Jagdgeschwader 5 "Eismeer" — the Ice Sea wing — held one of the most gruelling postings of the entire war. Stationed along the Norwegian coastline from Bardufoss in the far north down to bases like Herdla near Bergen, JG 5 flew patrols over Arctic waters, escorted convoy-interdiction strikes, and tangled with Soviet aircraft above the Murmansk front in conditions that tested men and machines alike. By early 1945 the unit was equipped with the A-8 variant of the Focke-Wulf 190, the most heavily armed Butcherbird in frontline Luftwaffe service, mounting four 20 mm cannon and two 13 mm heavy machine guns. Among the pilots flying out of Herdla was Leutnant Karl Heinz Koch of 12. Staffel. On the morning of 9 February 1945, Koch's aircraft "Blue 9" suffered damage during operations and was brought back to Herdla in a crash-landing. The aircraft was assessed as beyond repair and struck off strength — the kind of quiet ending that came to so many machines in the last months of the war.
This rollout documents the Eduard ProfiPack #70111 — the kit Eduard themselves promoted as a "1/72 Revolution," and the claim is not entirely immodest. The ProfiPack includes pre-coloured photo-etched parts, a Brassin resin cockpit insert, and masks for the canopy and wheel hubs, making it arguably the most complete out-of-the-box 1/72 fighter kit available at the time of release. The build is demanding: the resin cockpit requires careful dry-fitting before the fuselage halves are brought together, and the photo-etch seatbelts and instrument faces, while superb, need patience and a steady hand. Surface detail across the kit is exquisite — the fasteners on the cowling panels are among the finest rivet details found in 1/72 scale. Decals from the EagleCals JG 5 Eismeer set (EC#9) were used throughout; they are printed by Cartograf and settle beautifully with a single application of Microsol. The three-tone camouflage — RLM 74, RLM 75, and RLM 76 — was sprayed freehand, and the mottling on the fuselage sides was built up in thin successive coats to achieve the soft-edged look characteristic of late-war Luftwaffe field application.
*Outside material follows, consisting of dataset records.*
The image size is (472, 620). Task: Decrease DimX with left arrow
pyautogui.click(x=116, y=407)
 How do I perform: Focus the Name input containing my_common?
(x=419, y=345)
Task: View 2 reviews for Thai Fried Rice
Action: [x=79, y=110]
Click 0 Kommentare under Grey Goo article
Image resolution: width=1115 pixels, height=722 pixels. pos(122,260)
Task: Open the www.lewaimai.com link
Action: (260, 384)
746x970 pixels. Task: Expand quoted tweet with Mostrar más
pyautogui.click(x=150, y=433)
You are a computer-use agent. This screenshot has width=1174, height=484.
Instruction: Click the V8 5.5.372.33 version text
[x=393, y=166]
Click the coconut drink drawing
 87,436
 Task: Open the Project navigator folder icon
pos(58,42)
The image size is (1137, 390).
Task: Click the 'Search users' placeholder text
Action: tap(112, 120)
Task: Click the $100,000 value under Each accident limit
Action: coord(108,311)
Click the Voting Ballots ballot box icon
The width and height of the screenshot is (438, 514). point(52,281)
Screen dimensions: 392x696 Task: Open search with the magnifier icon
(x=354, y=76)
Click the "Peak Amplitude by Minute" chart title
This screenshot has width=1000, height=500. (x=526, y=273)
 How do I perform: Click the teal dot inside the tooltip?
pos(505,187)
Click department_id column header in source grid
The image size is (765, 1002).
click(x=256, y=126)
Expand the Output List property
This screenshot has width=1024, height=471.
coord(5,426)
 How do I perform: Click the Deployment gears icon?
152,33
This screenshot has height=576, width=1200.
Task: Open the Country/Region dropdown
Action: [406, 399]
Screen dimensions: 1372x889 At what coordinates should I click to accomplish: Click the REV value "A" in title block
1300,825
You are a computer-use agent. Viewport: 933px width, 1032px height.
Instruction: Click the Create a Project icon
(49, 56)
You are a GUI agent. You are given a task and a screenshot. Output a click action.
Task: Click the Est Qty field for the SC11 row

The Airfix Fw-190 A-8 in 1/72 arrived in 2014 from all-new tooling and retails for around €7, making it one of the most affordable gateway kits for the subject. Placed next to the Eduard build, it holds up remarkably well in overall outline and planform accuracy — Airfix clearly invested in correct geometry. Where it trails is surface texture: the engraved panel lines are notably coarser and required careful sanding and rescribing before painting. The cockpit is basic, and the undercarriage geometry differs subtly from the Eduard tool. The EagleCals EC#9 decal set was used on both models to ensure a fair marking comparison, and the finished pair makes for a compelling display — the sister machines demonstrating what a price differential of nearly a factor of ten actually buys in 1/72. One unresolved question hangs over both builds: the tail fin colour of Koch's "Blue 9." Period sources and profile references disagree, citing either white or yellow, and the debate remains genuinely open among JG 5 researchers. The white interpretation was chosen here, but the uncertainty is acknowledged.